The request: Print the lines below word for word, with nothing changed.

***** Supplied records *****

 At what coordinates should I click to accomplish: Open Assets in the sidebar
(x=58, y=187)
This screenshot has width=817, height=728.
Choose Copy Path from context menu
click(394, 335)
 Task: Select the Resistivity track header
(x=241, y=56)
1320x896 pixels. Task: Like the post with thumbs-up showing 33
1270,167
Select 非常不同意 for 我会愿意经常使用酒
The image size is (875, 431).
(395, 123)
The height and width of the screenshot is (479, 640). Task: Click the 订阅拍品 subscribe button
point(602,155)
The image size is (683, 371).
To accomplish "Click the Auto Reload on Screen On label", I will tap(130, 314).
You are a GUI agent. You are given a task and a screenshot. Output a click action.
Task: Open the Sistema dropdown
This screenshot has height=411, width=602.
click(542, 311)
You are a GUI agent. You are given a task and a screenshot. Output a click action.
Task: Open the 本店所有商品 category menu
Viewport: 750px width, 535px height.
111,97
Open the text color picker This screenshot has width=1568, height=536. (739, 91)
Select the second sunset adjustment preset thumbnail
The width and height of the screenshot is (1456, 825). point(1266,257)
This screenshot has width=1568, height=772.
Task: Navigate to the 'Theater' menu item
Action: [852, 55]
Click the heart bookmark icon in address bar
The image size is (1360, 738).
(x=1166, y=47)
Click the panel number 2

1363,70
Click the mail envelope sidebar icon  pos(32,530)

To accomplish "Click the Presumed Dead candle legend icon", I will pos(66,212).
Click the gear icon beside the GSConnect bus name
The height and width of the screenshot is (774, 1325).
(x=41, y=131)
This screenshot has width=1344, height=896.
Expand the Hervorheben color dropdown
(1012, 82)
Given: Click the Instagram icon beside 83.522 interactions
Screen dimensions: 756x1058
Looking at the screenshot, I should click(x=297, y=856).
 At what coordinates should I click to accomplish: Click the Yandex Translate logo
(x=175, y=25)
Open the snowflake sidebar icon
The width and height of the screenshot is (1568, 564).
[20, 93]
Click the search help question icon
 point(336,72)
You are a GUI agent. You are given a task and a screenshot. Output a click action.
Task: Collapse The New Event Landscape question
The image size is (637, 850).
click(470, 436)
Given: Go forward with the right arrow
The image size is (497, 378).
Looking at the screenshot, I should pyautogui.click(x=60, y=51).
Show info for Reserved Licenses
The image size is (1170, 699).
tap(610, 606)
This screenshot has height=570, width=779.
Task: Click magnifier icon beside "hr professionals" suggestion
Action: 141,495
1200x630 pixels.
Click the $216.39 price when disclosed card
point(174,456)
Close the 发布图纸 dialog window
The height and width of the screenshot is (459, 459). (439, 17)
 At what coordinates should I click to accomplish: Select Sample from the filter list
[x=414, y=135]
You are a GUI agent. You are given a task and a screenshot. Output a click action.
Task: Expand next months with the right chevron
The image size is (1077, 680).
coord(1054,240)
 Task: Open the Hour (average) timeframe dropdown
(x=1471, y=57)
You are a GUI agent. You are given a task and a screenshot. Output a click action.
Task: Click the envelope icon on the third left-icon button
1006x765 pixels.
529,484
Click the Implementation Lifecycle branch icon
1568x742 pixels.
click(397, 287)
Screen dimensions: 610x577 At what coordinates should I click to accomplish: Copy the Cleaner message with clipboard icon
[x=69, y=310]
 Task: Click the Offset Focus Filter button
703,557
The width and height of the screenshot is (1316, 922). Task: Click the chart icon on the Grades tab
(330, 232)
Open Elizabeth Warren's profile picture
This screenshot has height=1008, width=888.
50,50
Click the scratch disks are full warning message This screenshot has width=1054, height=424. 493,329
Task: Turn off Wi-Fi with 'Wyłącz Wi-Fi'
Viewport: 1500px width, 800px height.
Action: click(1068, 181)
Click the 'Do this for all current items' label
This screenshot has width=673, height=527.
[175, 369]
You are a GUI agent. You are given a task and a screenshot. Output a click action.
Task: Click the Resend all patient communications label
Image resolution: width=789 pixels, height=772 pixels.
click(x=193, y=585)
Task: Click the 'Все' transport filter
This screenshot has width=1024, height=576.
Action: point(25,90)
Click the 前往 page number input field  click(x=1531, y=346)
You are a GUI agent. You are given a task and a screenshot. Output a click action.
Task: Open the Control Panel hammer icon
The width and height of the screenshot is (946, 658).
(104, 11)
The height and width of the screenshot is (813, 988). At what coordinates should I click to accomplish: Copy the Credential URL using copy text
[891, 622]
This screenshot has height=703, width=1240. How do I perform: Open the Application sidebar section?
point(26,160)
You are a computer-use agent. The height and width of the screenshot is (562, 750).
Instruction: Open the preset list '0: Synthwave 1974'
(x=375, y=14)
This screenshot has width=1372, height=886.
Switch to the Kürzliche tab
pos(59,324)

*****

Result for this task:
 At what coordinates should I click to accomplish: Open Assets in the sidebar
(x=58, y=187)
This screenshot has width=817, height=728.
Choose Copy Path from context menu
click(394, 335)
 Task: Select the Resistivity track header
(x=241, y=56)
1320x896 pixels. Task: Like the post with thumbs-up showing 33
1270,167
Select 非常不同意 for 我会愿意经常使用酒
The image size is (875, 431).
(395, 123)
The height and width of the screenshot is (479, 640). Task: Click the 订阅拍品 subscribe button
point(602,155)
The image size is (683, 371).
To accomplish "Click the Auto Reload on Screen On label", I will tap(130, 314).
You are a GUI agent. You are given a task and a screenshot. Output a click action.
Task: Open the Sistema dropdown
This screenshot has height=411, width=602.
click(542, 311)
You are a GUI agent. You are given a task and a screenshot. Output a click action.
Task: Open the 本店所有商品 category menu
Viewport: 750px width, 535px height.
111,97
Open the text color picker This screenshot has width=1568, height=536. (739, 91)
Select the second sunset adjustment preset thumbnail
The width and height of the screenshot is (1456, 825). point(1266,257)
This screenshot has width=1568, height=772.
Task: Navigate to the 'Theater' menu item
Action: [852, 55]
Click the heart bookmark icon in address bar
The image size is (1360, 738).
(x=1166, y=47)
Click the panel number 2

1363,70
Click the mail envelope sidebar icon  pos(32,530)

To accomplish "Click the Presumed Dead candle legend icon", I will pos(66,212).
Click the gear icon beside the GSConnect bus name
The height and width of the screenshot is (774, 1325).
(x=41, y=131)
This screenshot has width=1344, height=896.
Expand the Hervorheben color dropdown
(1012, 82)
Given: Click the Instagram icon beside 83.522 interactions
Screen dimensions: 756x1058
Looking at the screenshot, I should click(x=297, y=856).
 At what coordinates should I click to accomplish: Click the Yandex Translate logo
(x=175, y=25)
Open the snowflake sidebar icon
The width and height of the screenshot is (1568, 564).
[20, 93]
Click the search help question icon
 point(336,72)
You are a GUI agent. You are given a task and a screenshot. Output a click action.
Task: Collapse The New Event Landscape question
The image size is (637, 850).
click(470, 436)
Given: Go forward with the right arrow
The image size is (497, 378).
Looking at the screenshot, I should pyautogui.click(x=60, y=51).
Show info for Reserved Licenses
The image size is (1170, 699).
tap(610, 606)
This screenshot has height=570, width=779.
Task: Click magnifier icon beside "hr professionals" suggestion
Action: 141,495
1200x630 pixels.
Click the $216.39 price when disclosed card
point(174,456)
Close the 发布图纸 dialog window
The height and width of the screenshot is (459, 459). (439, 17)
 At what coordinates should I click to accomplish: Select Sample from the filter list
[x=414, y=135]
You are a GUI agent. You are given a task and a screenshot. Output a click action.
Task: Expand next months with the right chevron
The image size is (1077, 680).
coord(1054,240)
 Task: Open the Hour (average) timeframe dropdown
(x=1471, y=57)
You are a GUI agent. You are given a task and a screenshot. Output a click action.
Task: Click the envelope icon on the third left-icon button
1006x765 pixels.
529,484
Click the Implementation Lifecycle branch icon
1568x742 pixels.
click(397, 287)
Screen dimensions: 610x577 At what coordinates should I click to accomplish: Copy the Cleaner message with clipboard icon
[x=69, y=310]
 Task: Click the Offset Focus Filter button
703,557
The width and height of the screenshot is (1316, 922). Task: Click the chart icon on the Grades tab
(330, 232)
Open Elizabeth Warren's profile picture
This screenshot has height=1008, width=888.
50,50
Click the scratch disks are full warning message This screenshot has width=1054, height=424. 493,329
Task: Turn off Wi-Fi with 'Wyłącz Wi-Fi'
Viewport: 1500px width, 800px height.
Action: click(1068, 181)
Click the 'Do this for all current items' label
This screenshot has width=673, height=527.
[175, 369]
You are a GUI agent. You are given a task and a screenshot. Output a click action.
Task: Click the Resend all patient communications label
Image resolution: width=789 pixels, height=772 pixels.
click(x=193, y=585)
Task: Click the 'Все' transport filter
This screenshot has width=1024, height=576.
Action: point(25,90)
Click the 前往 page number input field  click(x=1531, y=346)
You are a GUI agent. You are given a task and a screenshot. Output a click action.
Task: Open the Control Panel hammer icon
The width and height of the screenshot is (946, 658).
(104, 11)
The height and width of the screenshot is (813, 988). At what coordinates should I click to accomplish: Copy the Credential URL using copy text
[891, 622]
This screenshot has height=703, width=1240. How do I perform: Open the Application sidebar section?
point(26,160)
You are a computer-use agent. The height and width of the screenshot is (562, 750).
Instruction: Open the preset list '0: Synthwave 1974'
(x=375, y=14)
This screenshot has width=1372, height=886.
Switch to the Kürzliche tab
pos(59,324)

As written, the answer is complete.